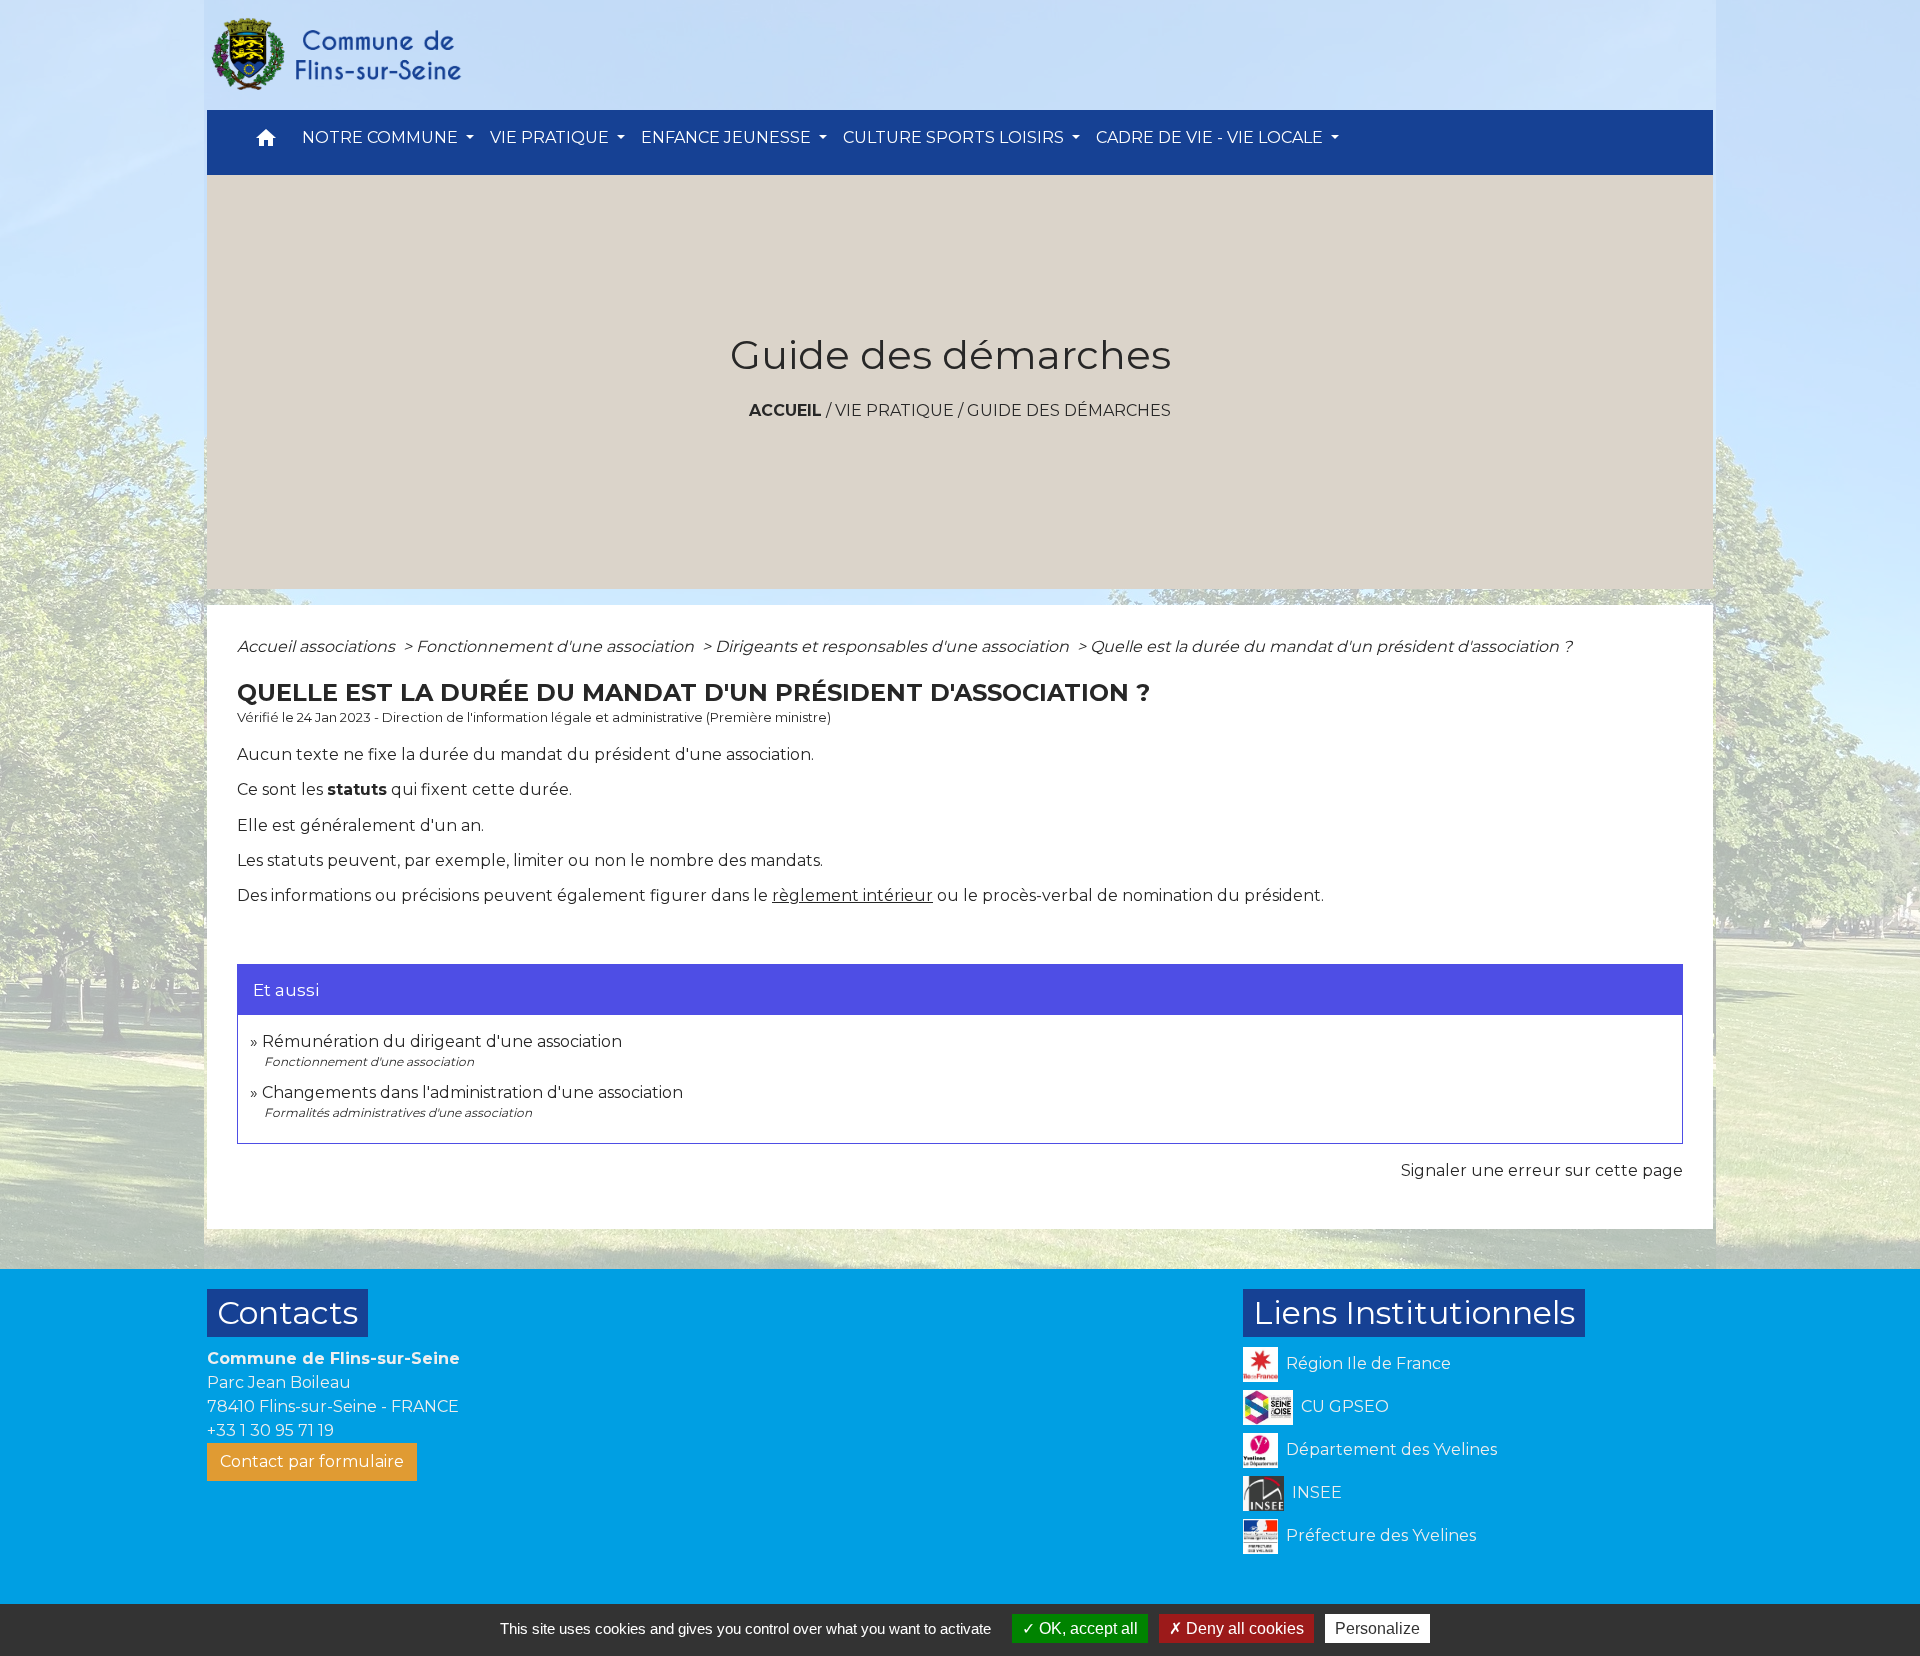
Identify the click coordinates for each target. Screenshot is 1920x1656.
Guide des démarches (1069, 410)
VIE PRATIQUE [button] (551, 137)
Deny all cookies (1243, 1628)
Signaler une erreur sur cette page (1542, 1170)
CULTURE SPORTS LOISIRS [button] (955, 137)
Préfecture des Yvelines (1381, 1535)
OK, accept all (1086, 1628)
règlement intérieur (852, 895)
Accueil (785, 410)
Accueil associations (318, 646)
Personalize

- _BRIEF_:
A copy of each line in the data above that holds the string "button" is needed.

- _SOLUTION BELOW_:
VIE PRATIQUE [button] (551, 137)
CULTURE SPORTS LOISIRS [button] (955, 137)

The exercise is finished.